Ugochi Egonu: Before We Become Ancestors

Content warning: This post contains discussion of sexual violence and police brutality.

“I saw a demon on my shoulder, it’s lookin’ like patriarchy
Like scrubbin’ blood off the ceiling and bleachin’ another carpet
How my house get haunted?
Why Toyin body don’t embody all the life she wanted?
A baby, just nineteen
I know I dream all black
I seen her everything, immortalizin’ tweets all caps
They say they found her dead”

-Noname


This summer I’ve had a hard time focusing in general, both because of my research and the growing intensity of the liberation movements surrounding us. At first, it felt like my work had to take a complete halt. It felt impossible to worry about an artist in a country thousands of miles away when my community surrounding me when directly in front of me I could see people hurting, cities burning and hear cries for the end of the oppressive systems. A large part of my research process is reaching out to musicians through social media. My social media feeds at the time were only filled with news of racial violence or organizers informing people on how to fight against it. It felt irresponsible for me to be posting and sharing information about a seemingly unrelated art project when I could be working to help the movement.


On June 13th 19-year-old Black Lives Matter activist Oluwatoyin Salau was murdered after speaking out about her sexual assault on twitter. The first thing I noticed when I read that headline was the name, Oluwatoyin, a popular Yoruba name. Earlier that month, women and girls in Nigeria began to protest both online and in-person against rape culture in Nigeria. Women began to come forth about their experiences with sexual abuse with both high profile Nigerian celebrities and people close to them. I started to think about the prevalence of sexual abuse and gender violence in our culture and why it is that even in diaspora that legacy prevails. I started to think about what it takes for Nigerian women to be heard. About why it is that often only after death are our stories recognized and validated. How Seyitan Babatayo was literally forced into silence and dismissed after her encounters with sexual violence with Nigerian musician D’Banj. Why it took this moment for the story that she had told to finally be recognized.
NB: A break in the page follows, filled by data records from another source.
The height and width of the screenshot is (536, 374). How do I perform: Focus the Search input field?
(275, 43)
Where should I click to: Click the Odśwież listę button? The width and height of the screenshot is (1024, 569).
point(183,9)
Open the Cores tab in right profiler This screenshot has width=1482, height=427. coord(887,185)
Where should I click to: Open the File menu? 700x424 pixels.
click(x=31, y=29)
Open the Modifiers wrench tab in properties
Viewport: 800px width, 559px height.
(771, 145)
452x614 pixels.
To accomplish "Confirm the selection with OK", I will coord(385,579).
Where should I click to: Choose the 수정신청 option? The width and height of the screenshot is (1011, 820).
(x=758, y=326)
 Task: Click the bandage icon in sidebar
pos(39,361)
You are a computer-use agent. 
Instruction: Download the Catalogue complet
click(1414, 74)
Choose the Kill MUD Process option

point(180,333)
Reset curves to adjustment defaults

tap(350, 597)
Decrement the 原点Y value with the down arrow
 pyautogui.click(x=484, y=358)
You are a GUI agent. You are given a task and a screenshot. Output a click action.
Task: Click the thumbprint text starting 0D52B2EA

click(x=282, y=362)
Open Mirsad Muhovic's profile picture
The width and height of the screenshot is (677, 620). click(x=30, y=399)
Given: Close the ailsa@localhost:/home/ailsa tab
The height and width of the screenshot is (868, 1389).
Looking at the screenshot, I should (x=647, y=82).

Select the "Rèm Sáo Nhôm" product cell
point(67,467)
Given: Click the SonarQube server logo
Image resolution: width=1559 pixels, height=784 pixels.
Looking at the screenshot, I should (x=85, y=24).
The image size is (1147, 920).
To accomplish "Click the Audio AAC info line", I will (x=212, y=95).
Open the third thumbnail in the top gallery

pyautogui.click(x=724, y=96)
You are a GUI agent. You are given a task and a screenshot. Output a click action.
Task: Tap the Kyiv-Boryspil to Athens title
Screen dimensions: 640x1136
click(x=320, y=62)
These headlines made me want to shift gears in my project, I will still be highlighting the work of Nigerian artists, but I will focus on Nigerian femmes both in the diaspora and in the motherland. I want us to have a space for our voices. I want a space for tears, laughter, and shouts. I want us to be heard before we become ancestors. That will also be the new title of the anthology, Before We Become Ancestors, and I will do my best to have the web designers and anyone else who works on this project be a Nigerian woman.